May 7, 2025

6m read

Python is annoying to run on EMR, but you have options#

Amazon EMR (Elastic MapReduce) is a powerful managed cluster platform that helps organizations process large amounts of data. While AWS EMR offers significant performance benefits, its cost structure is complex and and many teams fail to consider the additional cost of developer time and energy.

In this article, we’ll cover:

The main drivers of EMR cost
Why Python teams face additional challenges with EMR
Coiled as a Python-native alternative for data processing workloads

Though EMR can run distributed data processing jobs with a number of open source libraries, this post will primarily focus on running Apache Spark on EMR, as that is the most widely used.

AWS architecture diagram of running Apache Spark on EMR on EKS. — *Architecture diagram of running an Apache Spark cluster on AWS EMR on EKS from the AWS Big Data Blog.*#

AWS EMR costs broken down#

There are multiple factors to consider when assessing the prospective cost of AWS EMR for your analytics and data workloads. While AWS EMR uses a consumption-based pricing model, you’ll also need to factor in EC2 costs, storage, data transfer, and a number of additional hidden costs.

AWS EMR pricing model#

AWS EMR follows a “pay-as-you-go” consumption-based pricing model where users pay for the resources they consume. Pricing varies based on the deployment mode and instance type selected.

Primary EMR deployment options include:

EMR on EC2: Users pay for both the EC2 instances and EMR service fees.
EMR on EKS (Elastic Kubernetes Service): Costs are based on Kubernetes resources used, including EC2 instances or Fargate compute charges.
EMR Serverless: Users are billed based on the number of compute units and memory usage per second.

EC2 instance costs#

Since EMR clusters run on Amazon EC2 instances, compute costs are a significant portion of EMR expenses. Instance options include:

On-demand instances: Pay for compute capacity by the second, with no long-term commitments.
Burstable instances: Perfect for workloads like web servers which have low CPU utilization most of the time, but occasionally fully utilize the CPU.
Spot instances: Significant cost savings (up to 90%) by using spare AWS capacity, but they can be interrupted.
ARM instances: Using ARM (Graviton) instances can reduce costs for certain workloads, in some cases up to 50%.
Reserved instances: Provide discounts in exchange for committing to EC2 capacity for one to three years.

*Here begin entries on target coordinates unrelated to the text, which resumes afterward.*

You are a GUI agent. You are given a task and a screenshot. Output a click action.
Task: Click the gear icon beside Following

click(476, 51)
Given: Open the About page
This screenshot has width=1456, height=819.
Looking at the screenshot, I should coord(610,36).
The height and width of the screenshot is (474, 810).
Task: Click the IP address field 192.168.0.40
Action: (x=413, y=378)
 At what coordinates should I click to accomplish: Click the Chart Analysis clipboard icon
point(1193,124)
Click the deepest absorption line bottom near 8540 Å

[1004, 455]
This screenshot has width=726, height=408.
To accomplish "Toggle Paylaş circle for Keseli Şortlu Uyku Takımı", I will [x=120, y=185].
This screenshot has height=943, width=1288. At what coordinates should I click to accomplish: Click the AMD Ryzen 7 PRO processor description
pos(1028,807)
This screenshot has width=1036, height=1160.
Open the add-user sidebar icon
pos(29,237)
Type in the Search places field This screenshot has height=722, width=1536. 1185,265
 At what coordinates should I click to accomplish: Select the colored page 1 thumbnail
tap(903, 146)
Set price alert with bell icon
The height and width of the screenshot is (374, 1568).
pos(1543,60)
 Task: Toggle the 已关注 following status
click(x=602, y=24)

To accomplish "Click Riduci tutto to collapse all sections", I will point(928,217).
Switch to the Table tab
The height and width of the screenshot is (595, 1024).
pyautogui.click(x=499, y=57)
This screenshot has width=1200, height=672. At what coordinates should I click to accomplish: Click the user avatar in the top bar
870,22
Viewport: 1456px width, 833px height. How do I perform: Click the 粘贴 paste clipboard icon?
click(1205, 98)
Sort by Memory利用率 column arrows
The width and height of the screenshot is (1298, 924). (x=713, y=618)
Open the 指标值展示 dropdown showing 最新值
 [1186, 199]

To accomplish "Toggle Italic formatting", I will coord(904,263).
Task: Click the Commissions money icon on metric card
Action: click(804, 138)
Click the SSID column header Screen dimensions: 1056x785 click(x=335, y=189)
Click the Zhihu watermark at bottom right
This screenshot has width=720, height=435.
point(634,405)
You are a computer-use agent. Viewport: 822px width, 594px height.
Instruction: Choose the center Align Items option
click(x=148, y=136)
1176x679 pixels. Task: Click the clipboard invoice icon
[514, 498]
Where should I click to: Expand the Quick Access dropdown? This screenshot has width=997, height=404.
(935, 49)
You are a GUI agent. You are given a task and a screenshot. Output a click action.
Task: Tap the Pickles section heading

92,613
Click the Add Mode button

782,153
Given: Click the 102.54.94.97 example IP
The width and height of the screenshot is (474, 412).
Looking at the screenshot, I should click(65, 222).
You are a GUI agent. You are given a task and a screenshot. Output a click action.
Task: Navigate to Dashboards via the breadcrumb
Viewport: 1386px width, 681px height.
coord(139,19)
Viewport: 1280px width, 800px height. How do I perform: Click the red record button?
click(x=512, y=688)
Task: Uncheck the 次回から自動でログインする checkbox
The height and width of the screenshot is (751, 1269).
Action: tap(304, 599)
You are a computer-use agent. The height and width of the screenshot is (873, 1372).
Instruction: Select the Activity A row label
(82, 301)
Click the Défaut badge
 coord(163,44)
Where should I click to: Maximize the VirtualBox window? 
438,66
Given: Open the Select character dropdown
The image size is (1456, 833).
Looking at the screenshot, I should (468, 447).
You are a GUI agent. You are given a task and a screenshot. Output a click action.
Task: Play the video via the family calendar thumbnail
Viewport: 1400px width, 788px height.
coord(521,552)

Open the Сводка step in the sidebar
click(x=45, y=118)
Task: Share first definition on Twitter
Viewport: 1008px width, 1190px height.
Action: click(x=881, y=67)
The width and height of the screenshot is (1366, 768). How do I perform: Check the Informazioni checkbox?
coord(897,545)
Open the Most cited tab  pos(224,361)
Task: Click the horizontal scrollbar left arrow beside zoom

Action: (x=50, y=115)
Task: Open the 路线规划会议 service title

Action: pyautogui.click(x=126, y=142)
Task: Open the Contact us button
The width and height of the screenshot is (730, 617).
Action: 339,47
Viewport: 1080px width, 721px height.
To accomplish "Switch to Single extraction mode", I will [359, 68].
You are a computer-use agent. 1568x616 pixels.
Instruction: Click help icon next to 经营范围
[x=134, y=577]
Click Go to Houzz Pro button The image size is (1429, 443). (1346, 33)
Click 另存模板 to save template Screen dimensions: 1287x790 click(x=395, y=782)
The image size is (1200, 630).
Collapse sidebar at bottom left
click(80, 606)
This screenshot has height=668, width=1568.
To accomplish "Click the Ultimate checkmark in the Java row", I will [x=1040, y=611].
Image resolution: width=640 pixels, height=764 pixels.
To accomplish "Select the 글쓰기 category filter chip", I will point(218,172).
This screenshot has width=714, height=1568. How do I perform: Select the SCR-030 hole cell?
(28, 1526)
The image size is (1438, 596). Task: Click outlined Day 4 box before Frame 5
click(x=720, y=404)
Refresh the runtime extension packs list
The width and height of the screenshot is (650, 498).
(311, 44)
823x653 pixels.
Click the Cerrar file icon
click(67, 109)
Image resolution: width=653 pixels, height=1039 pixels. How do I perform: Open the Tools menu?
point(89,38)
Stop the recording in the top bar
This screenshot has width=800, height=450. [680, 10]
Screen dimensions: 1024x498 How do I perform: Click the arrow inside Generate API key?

Storage and data transfer costs#

Storage and data transfer also contribute significantly to AWS EMR costs:

Amazon S3 storage: Many EMR workloads rely on Amazon S3 for data storage. Costs depend on the storage tier (standard, infrequent access, or glacier).
Amazon EBS (Elastic Block Store): If EC2 instances use attached EBS volumes, storage fees apply based on provisioned capacity.
Data transfer fees: Transferring data within the same AWS region is free, but inter-region and external data transfers incur additional charges.

EMR is also hard to use#

When evaluating AWS EMR, most organizations focus primarily on direct compute and storage costs, though there are significant hidden costs to consider:

1. Cluster management and DevOps overhead#

Unlike fully serverless solutions, AWS EMR requires ongoing management and tuning to maintain optimal performance. Key challenges include:

Provisioning and scaling clusters
Cluster lifecycle management
Monitoring and logging complexity

2. Engineering costs for Python-based data science teams#

For teams working primarily in Python, EMR introduces additional engineering overhead:

Tuning Spark performance (efficient memory allocation, partitioning, etc. require Spark expertise)
Inefficient debugging and development cycles (Spark clusters are notoriously time-consuming to debug)
PySpark serialization and rewriting code for Spark compatibility

3. Vendor lock-in risks#

Committing to AWS EMR can create dependencies on AWS-specific features and services, making it difficult to migrate workloads to other platforms in the future.

Coiled: A Python-native alternative to AWS EMR#

For teams working in Python, AWS EMR’s reliance on Spark and Hadoop adds unnecessary overhead, making development slower and more expensive. If you haven’t committed to EMR yet or want easier alternatives for new workloads, Coiled offers an alternative.

Why choose Coiled over AWS EMR?#

Coiled provides a modern, Python-native alternative that’s easy to use, highly scalable, and cost-effective.

1. Python-native#

Coiled is designed for Python data developers. For distributed computing Coiled leverages Dask, an open source parallel computing library. Dask feels a lot like pandas, making it easy for teams to scale their existing pandas code with minimal modifications.

EMR, by comparison, commonly relies on Spark for distributed computing. For data teams using primarily Python, migrating to Spark is notoriously challenging.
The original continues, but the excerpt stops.